> _EXERCISE OBJECTIVE_
Rewrite the data between the lines holding "For every named" and "Chris@OfficiantGuy.com (148, 165)", inclusive, replacing "screenshot" with "image" and changing nothing else. Leave the pictures out of your answer.

> _INPUT FOR THIS TASK_
○ ○ ○ ○ ○ ○ ○

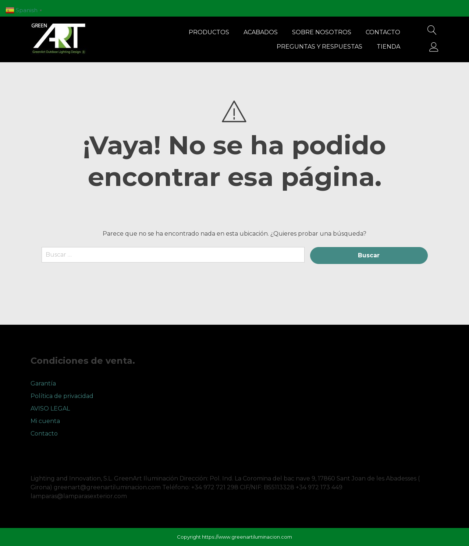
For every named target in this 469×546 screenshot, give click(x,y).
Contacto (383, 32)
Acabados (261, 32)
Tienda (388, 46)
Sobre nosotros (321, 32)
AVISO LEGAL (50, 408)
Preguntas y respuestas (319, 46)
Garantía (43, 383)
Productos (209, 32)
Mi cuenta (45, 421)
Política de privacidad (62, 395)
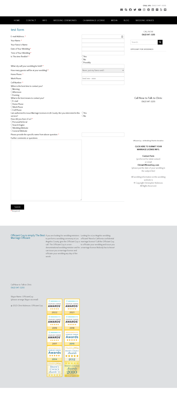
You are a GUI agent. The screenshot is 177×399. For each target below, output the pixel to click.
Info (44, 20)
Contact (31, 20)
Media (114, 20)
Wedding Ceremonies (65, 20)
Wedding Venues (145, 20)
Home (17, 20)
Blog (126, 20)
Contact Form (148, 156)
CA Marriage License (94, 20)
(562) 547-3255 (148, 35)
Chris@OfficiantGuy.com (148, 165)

○ ○ ○ ○ ○ ○ ○

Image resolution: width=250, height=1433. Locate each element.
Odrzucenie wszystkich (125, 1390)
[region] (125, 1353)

○ ○ ○ ○ ○ ○ ○

> _COMPLETED TASK_
For every named target in this 469×546 image, give click(x,y).
Contacto (383, 32)
Acabados (261, 32)
Tienda (388, 46)
Sobre nosotros (321, 32)
AVISO LEGAL (50, 408)
Preguntas y respuestas (319, 46)
Garantía (43, 383)
Productos (209, 32)
Mi cuenta (45, 421)
Política de privacidad (62, 395)
You are a GUI agent. The image is 177×399. For each target below, output the pixel to click.
Info (44, 20)
Contact (31, 20)
Media (114, 20)
Wedding Ceremonies (65, 20)
Wedding Venues (145, 20)
Home (17, 20)
Blog (126, 20)
Contact Form (148, 156)
CA Marriage License (94, 20)
(562) 547-3255 (148, 35)
Chris@OfficiantGuy.com (148, 165)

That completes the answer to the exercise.